§ Materials provided
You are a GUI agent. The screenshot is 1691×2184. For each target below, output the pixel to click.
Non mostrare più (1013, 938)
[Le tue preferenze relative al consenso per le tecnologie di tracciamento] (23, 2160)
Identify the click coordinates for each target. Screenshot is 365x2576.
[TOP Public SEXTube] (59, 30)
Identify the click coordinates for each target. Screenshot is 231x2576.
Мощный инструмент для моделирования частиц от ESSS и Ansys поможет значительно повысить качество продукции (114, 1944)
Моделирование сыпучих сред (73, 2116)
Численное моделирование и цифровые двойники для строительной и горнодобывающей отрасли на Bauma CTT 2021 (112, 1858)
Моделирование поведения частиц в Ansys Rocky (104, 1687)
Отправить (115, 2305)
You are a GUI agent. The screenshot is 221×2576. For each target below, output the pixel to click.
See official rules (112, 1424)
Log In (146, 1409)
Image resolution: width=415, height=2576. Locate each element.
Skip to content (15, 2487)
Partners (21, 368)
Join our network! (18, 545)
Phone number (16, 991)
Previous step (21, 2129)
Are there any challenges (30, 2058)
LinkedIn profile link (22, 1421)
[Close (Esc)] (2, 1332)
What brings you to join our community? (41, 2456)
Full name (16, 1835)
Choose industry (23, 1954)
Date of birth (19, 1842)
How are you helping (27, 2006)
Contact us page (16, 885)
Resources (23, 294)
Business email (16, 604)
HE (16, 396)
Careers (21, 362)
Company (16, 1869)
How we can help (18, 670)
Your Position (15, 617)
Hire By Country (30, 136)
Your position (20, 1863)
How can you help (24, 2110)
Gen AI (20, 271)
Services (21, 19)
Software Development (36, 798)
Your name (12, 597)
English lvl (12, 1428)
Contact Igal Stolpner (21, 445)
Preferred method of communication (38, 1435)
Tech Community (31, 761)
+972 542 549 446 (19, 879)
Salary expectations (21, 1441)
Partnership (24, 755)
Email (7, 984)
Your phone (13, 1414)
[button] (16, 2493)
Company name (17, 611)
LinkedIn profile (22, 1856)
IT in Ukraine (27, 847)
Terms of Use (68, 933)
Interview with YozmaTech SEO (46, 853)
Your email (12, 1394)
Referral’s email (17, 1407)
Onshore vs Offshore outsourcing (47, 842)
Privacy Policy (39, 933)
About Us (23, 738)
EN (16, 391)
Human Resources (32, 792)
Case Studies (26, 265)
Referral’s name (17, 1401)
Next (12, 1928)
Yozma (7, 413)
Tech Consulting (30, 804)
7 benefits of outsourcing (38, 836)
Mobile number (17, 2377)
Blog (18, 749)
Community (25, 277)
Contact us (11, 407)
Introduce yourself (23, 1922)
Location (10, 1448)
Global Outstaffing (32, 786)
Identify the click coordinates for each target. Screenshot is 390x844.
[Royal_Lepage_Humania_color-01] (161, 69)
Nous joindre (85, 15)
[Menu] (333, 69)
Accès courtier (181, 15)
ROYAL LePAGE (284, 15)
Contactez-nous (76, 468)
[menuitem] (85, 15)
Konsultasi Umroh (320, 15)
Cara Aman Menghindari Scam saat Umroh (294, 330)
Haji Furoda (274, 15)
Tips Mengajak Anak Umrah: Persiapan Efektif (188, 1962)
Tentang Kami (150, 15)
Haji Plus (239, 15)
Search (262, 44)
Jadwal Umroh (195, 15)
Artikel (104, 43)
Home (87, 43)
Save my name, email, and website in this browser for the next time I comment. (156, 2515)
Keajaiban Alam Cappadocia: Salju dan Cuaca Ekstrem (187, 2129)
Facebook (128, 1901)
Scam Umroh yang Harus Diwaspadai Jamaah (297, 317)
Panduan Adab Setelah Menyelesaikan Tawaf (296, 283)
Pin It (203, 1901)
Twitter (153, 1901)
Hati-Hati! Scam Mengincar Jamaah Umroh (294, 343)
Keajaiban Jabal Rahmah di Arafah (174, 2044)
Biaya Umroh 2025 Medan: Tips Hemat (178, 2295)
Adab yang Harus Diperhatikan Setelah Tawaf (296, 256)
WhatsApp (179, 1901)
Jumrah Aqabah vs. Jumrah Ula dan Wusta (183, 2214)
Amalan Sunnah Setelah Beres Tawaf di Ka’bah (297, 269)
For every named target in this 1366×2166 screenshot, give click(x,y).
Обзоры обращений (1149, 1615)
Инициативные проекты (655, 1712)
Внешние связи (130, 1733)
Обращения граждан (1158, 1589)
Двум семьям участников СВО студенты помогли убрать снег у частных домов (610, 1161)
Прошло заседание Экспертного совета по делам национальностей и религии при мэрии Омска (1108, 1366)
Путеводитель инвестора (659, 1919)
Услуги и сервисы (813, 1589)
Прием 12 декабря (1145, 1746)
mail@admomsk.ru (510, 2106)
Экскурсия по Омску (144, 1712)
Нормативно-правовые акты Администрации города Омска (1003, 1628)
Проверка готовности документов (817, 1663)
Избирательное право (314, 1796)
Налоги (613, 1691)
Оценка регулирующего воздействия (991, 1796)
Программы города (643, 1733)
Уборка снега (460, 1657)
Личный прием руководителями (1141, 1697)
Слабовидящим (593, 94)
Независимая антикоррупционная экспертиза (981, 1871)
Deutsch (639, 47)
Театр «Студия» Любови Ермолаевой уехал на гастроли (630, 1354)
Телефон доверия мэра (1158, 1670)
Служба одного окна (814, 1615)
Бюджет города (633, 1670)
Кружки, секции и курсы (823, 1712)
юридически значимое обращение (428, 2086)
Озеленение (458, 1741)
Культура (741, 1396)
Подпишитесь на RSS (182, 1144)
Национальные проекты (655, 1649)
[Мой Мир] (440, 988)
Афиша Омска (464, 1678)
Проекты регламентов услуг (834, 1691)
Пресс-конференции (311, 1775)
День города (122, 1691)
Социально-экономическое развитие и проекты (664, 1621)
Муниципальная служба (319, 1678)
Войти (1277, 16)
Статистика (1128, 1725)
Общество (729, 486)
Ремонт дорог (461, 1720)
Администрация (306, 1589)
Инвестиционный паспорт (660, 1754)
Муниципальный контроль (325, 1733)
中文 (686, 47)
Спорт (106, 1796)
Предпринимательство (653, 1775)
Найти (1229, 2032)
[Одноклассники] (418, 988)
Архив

§ What the task asks
Write the data out again. Match it word for word.

§ Finished task
You are a GUI agent. The screenshot is 1691×2184. For each target below, output the pixel to click.
Non mostrare più (1013, 938)
[Le tue preferenze relative al consenso per le tecnologie di tracciamento] (23, 2160)
Identify the click coordinates for each target. Screenshot is 365x2576.
[TOP Public SEXTube] (59, 30)
Identify the click coordinates for each target. Screenshot is 231x2576.
Мощный инструмент для моделирования частиц от ESSS и Ansys поможет значительно повысить качество продукции (114, 1944)
Моделирование сыпучих сред (73, 2116)
Численное моделирование и цифровые двойники для строительной и горнодобывающей отрасли на Bauma CTT 2021 (112, 1858)
Моделирование поведения частиц в Ansys Rocky (104, 1687)
Отправить (115, 2305)
You are a GUI agent. The screenshot is 221×2576. For each target below, output the pixel to click.
See official rules (112, 1424)
Log In (146, 1409)
Image resolution: width=415, height=2576. Locate each element.
Skip to content (15, 2487)
Partners (21, 368)
Join our network! (18, 545)
Phone number (16, 991)
Previous step (21, 2129)
Are there any challenges (30, 2058)
LinkedIn profile link (22, 1421)
[Close (Esc)] (2, 1332)
What brings you to join our community? (41, 2456)
Full name (16, 1835)
Choose industry (23, 1954)
Date of birth (19, 1842)
How are you helping (27, 2006)
Contact us page (16, 885)
Resources (23, 294)
Business email (16, 604)
HE (16, 396)
Careers (21, 362)
Company (16, 1869)
How we can help (18, 670)
Your Position (15, 617)
Hire By Country (30, 136)
Your position (20, 1863)
How can you help (24, 2110)
Gen AI (20, 271)
Services (21, 19)
Software Development (36, 798)
Your name (12, 597)
English lvl (12, 1428)
Contact Igal Stolpner (21, 445)
Preferred method of communication (38, 1435)
Tech Community (31, 761)
+972 542 549 446 (19, 879)
Salary expectations (21, 1441)
Partnership (24, 755)
Email (7, 984)
Your phone (13, 1414)
[button] (16, 2493)
Company name (17, 611)
LinkedIn profile (22, 1856)
IT in Ukraine (27, 847)
Terms of Use (68, 933)
Interview with YozmaTech SEO (46, 853)
Your email (12, 1394)
Referral’s email (17, 1407)
Onshore vs Offshore outsourcing (47, 842)
Privacy Policy (39, 933)
About Us (23, 738)
EN (16, 391)
Human Resources (32, 792)
Case Studies (26, 265)
Referral’s name (17, 1401)
Next (12, 1928)
Yozma (7, 413)
Tech Consulting (30, 804)
7 benefits of outsourcing (38, 836)
Mobile number (17, 2377)
Blog (18, 749)
Community (25, 277)
Contact us (11, 407)
Introduce yourself (23, 1922)
Location (10, 1448)
Global Outstaffing (32, 786)
Identify the click coordinates for each target. Screenshot is 390x844.
[Royal_Lepage_Humania_color-01] (161, 69)
Nous joindre (85, 15)
[Menu] (333, 69)
Accès courtier (181, 15)
ROYAL LePAGE (284, 15)
Contactez-nous (76, 468)
[menuitem] (85, 15)
Konsultasi Umroh (320, 15)
Cara Aman Menghindari Scam saat Umroh (294, 330)
Haji Furoda (274, 15)
Tips Mengajak Anak Umrah: Persiapan Efektif (188, 1962)
Tentang Kami (150, 15)
Haji Plus (239, 15)
Search (262, 44)
Jadwal Umroh (195, 15)
Artikel (104, 43)
Home (87, 43)
Save my name, email, and website in this browser for the next time I comment. (156, 2515)
Keajaiban Alam Cappadocia: Salju dan Cuaca Ekstrem (187, 2129)
Facebook (128, 1901)
Scam Umroh yang Harus Diwaspadai Jamaah (297, 317)
Panduan Adab Setelah Menyelesaikan Tawaf (296, 283)
Pin It (203, 1901)
Twitter (153, 1901)
Hati-Hati! Scam Mengincar Jamaah Umroh (294, 343)
Keajaiban Jabal Rahmah di Arafah (174, 2044)
Biaya Umroh 2025 Medan: Tips Hemat (178, 2295)
Adab yang Harus Diperhatikan Setelah Tawaf (296, 256)
WhatsApp (179, 1901)
Jumrah Aqabah vs. Jumrah Ula dan Wusta (183, 2214)
Amalan Sunnah Setelah Beres Tawaf di Ka’bah (297, 269)
For every named target in this 1366×2166 screenshot, give click(x,y).
Обзоры обращений (1149, 1615)
Инициативные проекты (655, 1712)
Внешние связи (130, 1733)
Обращения граждан (1158, 1589)
Двум семьям участников СВО студенты помогли убрать снег у частных домов (610, 1161)
Прошло заседание Экспертного совета по делам национальностей и религии при мэрии Омска (1108, 1366)
Путеводитель инвестора (659, 1919)
Услуги и сервисы (813, 1589)
Прием 12 декабря (1145, 1746)
mail@admomsk.ru (510, 2106)
Экскурсия по Омску (144, 1712)
Нормативно-правовые акты Администрации города Омска (1003, 1628)
Проверка готовности документов (817, 1663)
Избирательное право (314, 1796)
Налоги (613, 1691)
Оценка регулирующего воздействия (991, 1796)
Программы города (643, 1733)
Уборка снега (460, 1657)
Личный прием руководителями (1141, 1697)
Слабовидящим (593, 94)
Независимая антикоррупционная экспертиза (981, 1871)
Deutsch (639, 47)
Театр «Студия» Любови Ермолаевой уехал на гастроли (630, 1354)
Телефон доверия мэра (1158, 1670)
Служба одного окна (814, 1615)
Бюджет города (633, 1670)
Кружки, секции и курсы (823, 1712)
юридически значимое обращение (428, 2086)
Озеленение (458, 1741)
Культура (741, 1396)
Подпишитесь на RSS (182, 1144)
Национальные проекты (655, 1649)
[Мой Мир] (440, 988)
Афиша Омска (464, 1678)
Проекты регламентов услуг (834, 1691)
Пресс-конференции (311, 1775)
День города (122, 1691)
Социально-экономическое развитие и проекты (664, 1621)
Муниципальная служба (319, 1678)
Войти (1277, 16)
Статистика (1128, 1725)
Общество (729, 486)
Ремонт дорог (461, 1720)
Администрация (306, 1589)
Инвестиционный паспорт (660, 1754)
Муниципальный контроль (325, 1733)
中文 (686, 47)
Спорт (106, 1796)
Предпринимательство (653, 1775)
Найти (1229, 2032)
[Одноклассники] (418, 988)
Архив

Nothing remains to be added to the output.